I do actually know one professional music typesetting company that uses Linux almost exclusively. They use a very old, rather expensive text-driven program called Amadeus. In many ways it sounds a bit like Lilypond to me, with I suspect rather more flexibility from years of being messed around with for a huge variety of score-like situations (books, exam texts, freeform jazz scores with wiggly lines everywhere etc). I see it's listed in the Other Packages section of the Lilypond website -- have you ever seen it?
well, as a font designer, I have very high standards for music fonts :), except for feta the only thing I think looks good the most Finale "Engraver" style font. (IIRC). For example, most fonts get the half-notehead wrong; that should be diamond shaped, not elliptical.
I just went to Coda's website to see if I could see some examples of Finale output in PDF or whatever, and all I could find was a bunch of things [codamusic.com] that call for "the SmartMusic Viewer plug-in", which obviously I can't use. I guess it's the same idea as Sibelius's Scorch plugin, which I can't use either. Scorch uses the same file format as Sibelius proper, I believe; any idea whether these Finale SmartMusic files are the same format as the ETF files that Lilypond can import?
Don't know about the smartmusic files (send me one, and I'll have a look), but I guess it's not ETF. For PDF, head over to CPDL or www.lightandmatter.org. Most freely available finale stuff hasn't been layouted by professional engravers, which is why they usually look sucky.
Han-Wen Nienhuys -- LilyPond
I've got to hand it to you guys. I wrote the original comment. I'm a professional typesetter, working with mostly classical music publishers and some jazz.
Lilypond has come a long way since I first looked for a music notation program in Linux about two years ago. The printed output is completely usable.
However there is much to be said for a "point and click" interface. Music typesetting is rarely just a matter of recopying a completely edited score. Very often we find ourselves doing as much editing as typesetting. While I understand that a text file can be easily parsed, input through Lilypond, and viewed side by side with the text, this method is extremely tedious. If I have a 100 page orchestral score do I have to pass the text file through lilypond just to change one accidental?
In addition, nothing beats the simplicity of click and drag for placing musical elements on the page. I understand gui tools exist, but from what I have seen they are not WYSIWYG; the on-screen music looks terrible.

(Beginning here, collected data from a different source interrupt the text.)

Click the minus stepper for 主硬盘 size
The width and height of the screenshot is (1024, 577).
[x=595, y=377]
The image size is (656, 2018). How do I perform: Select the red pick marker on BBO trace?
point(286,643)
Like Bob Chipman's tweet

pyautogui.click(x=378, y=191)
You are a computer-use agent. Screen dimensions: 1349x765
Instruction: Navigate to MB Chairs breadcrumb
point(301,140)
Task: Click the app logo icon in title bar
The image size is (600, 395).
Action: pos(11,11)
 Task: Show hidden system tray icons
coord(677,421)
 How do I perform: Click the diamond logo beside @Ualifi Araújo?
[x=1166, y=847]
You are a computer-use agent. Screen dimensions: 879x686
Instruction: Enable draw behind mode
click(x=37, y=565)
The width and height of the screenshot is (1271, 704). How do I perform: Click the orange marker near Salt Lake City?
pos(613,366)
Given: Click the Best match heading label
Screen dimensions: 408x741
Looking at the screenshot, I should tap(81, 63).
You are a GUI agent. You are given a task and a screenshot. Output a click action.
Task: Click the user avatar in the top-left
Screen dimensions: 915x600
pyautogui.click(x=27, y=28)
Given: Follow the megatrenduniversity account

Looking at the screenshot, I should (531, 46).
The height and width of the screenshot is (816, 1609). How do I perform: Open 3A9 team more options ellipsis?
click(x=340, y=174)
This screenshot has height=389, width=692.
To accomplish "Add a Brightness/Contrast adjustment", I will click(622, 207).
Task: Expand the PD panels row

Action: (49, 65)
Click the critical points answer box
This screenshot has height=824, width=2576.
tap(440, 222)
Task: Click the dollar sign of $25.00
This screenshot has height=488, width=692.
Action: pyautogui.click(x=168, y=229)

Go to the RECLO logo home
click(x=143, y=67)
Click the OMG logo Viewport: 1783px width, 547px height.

From what I recall the program "SCORE" was similar to Lilypond in that a text file was used to generate pages of music. This program, while very powerful and able to create extremely polished scores, has all been replaced in most music publishing ventures. The ease of use that Finale and Sibelius offer outweighs the negligable speed and versatility that only the most experienced "SCORE" user can achieve.
So to correct my original statement, I would say that "professional" music notation (and I agree that's loaded) on Linux is mature and robust in the form of Lilypond. However, music notation creation tools are not mature or robust. I only wish I had the computer programming skills to move that project along.